Je n'ai toujours rien dit. Mon silence le mettait mal à l'aise. Il commençait à s'énerver.

« Tu ne dis rien ? Tu pourrais au moins montrer un peu de compassion ! »

J'ai eu un léger sourire, un rictus amer.

« Je comprends. »

Il a semblé soulagé.

« Je savais que tu comprendrais. »

« Je comprends que c'est fini, Lucas. »

Il a froncé les sourcils, l'incompréhension se peignant sur son visage.

« Quoi ? Ne sois pas ridicule. C'est juste temporaire. »

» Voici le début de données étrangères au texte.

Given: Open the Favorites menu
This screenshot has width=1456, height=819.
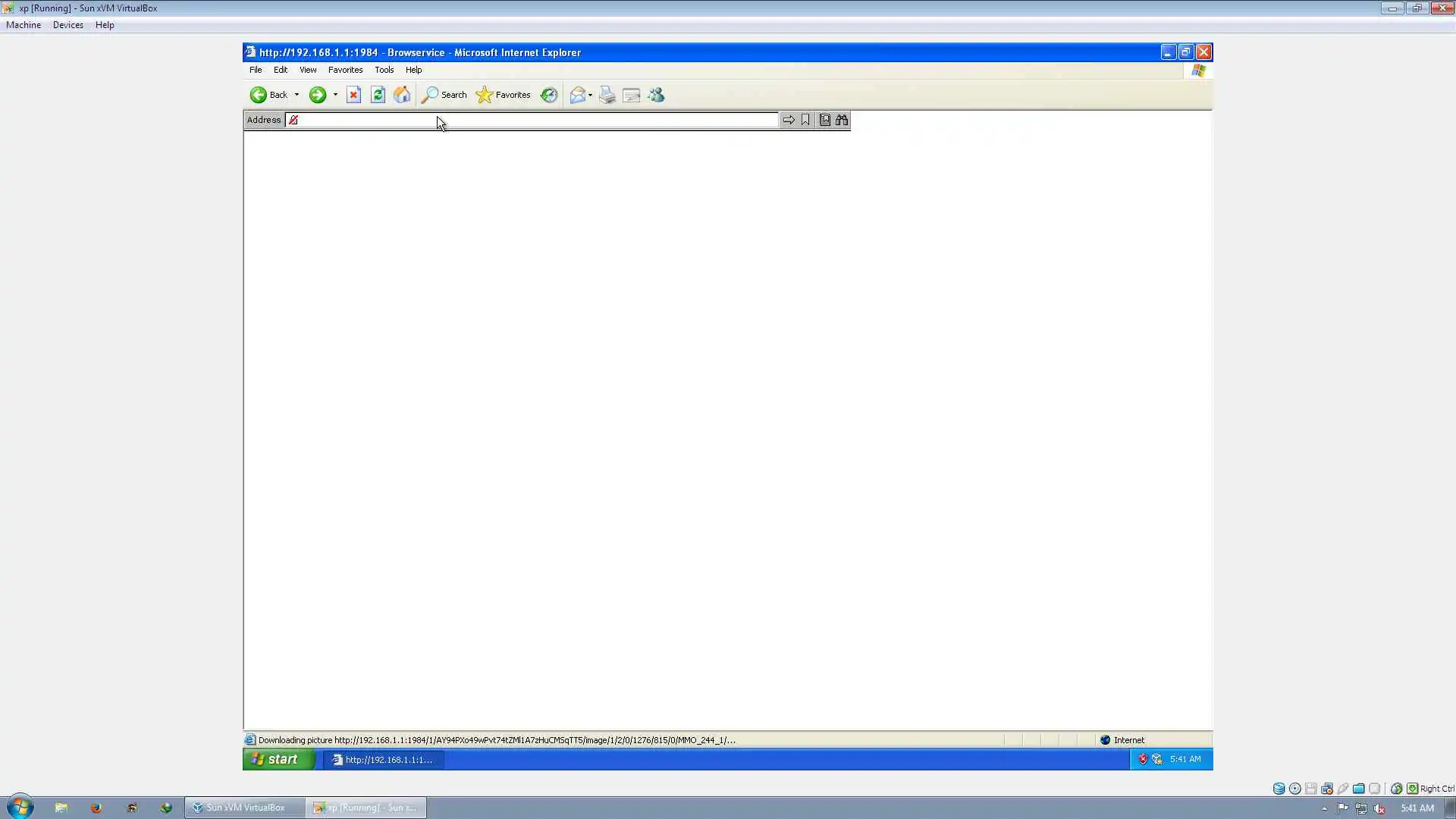Looking at the screenshot, I should (345, 70).
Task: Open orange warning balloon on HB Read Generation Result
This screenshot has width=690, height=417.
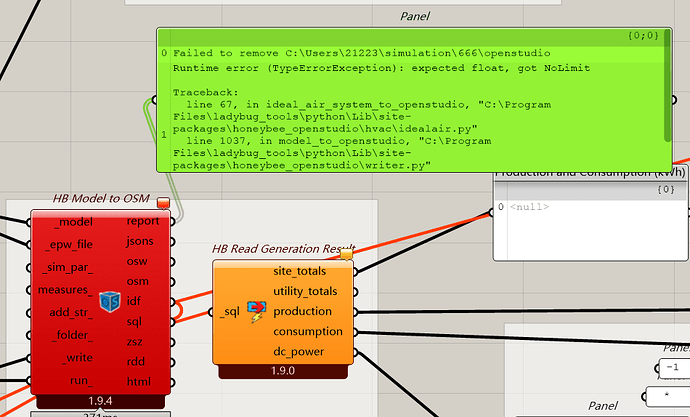Action: tap(347, 254)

« Fais tes valises, » ai-je dit d'une voix calme. « Et prends tes fleurs. Je ne veux plus jamais les voir. »

Sa mâchoire s'est crispée. La façade du gentil garçon s'est fissurée.

« Tu ne peux pas me faire ça. Pas maintenant. Chloé a besoin de moi. »

« Alors va. »

J'ai tourné les talons et je suis allée dans la chambre. J'ai fermé la porte. Je l'ai entendu pester, jeter un objet contre un mur. Puis, le bruit de ses pas, rapides, et la porte d'entrée qui claque.

Le bouquet de pivoines est resté sur la table. Je l'ai pris, je l'ai jeté directement dans la poubelle. Sans une hésitation.